Con pruebas tan palpables de la santidad de Álvaro, habría que tener el corazón endiablado para no adorarlo. ¿Qué más podía hacer el señor para justificar su misión, menos que trastornar su propia creación, y acabar con los pobres de esta miserable nación?

En no sé qué comedia he visto que ciertos miembros de una comisión europea, al verse en la necesidad de aterrizar en Bogotá de urgencia, decidieron bajar del avión para probar a qué sabía la almojábana con aguapanela. Los llevaron ante la presencia de Álvaro, que dictaba leyes a sus vasallos desde el lomo de un caballo, mientras azotaba a un pobre zoquete de palo, que en cuatro años no había hecho nada distinto a engordar como un marrano.
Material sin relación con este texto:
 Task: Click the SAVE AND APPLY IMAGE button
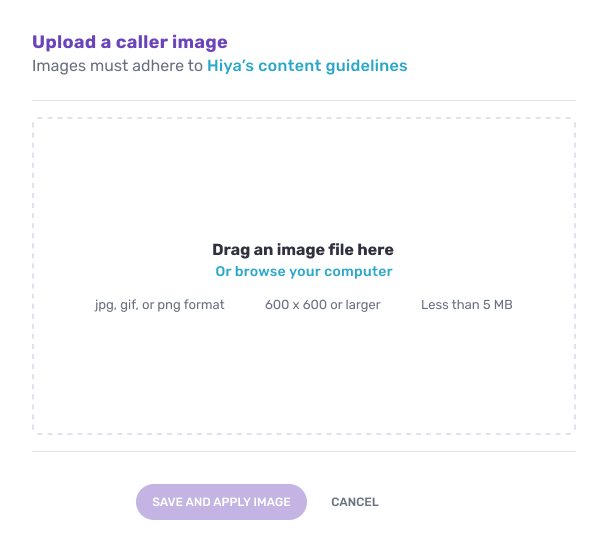click(x=221, y=502)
Tenía alrededor de cincuenta y cuatro escoltas bien armados; un sombrero, de corte antioqueño, impedía que el sol le quemara el pelo, y un traje descolorido y viejo, que además le quedaba pequeño, lo arropaba como a cualquier pordiosero. Más altivo todavía que mal vestido, preguntó a los europeos qué se decía de él por esos días en el extranjero. Creía que su fama iba de un continente a otro: muy diferente del hombre aquel, de quien se decía que había hecho tambalear a todo el imperio inglés, éste creía que en todo el universo no se hablaba más que de él.

Cuando Álvaro se levanta de la mesa, pregona que ya pueden comer los demás habitantes de la tierra; y este bárbaro, que no cena más que sesos humanos, y es el propietario de medio país habitado, considera como esclavos suyos a los demás colombianos, y los insulta periódicamente como si se tratara de su ganado.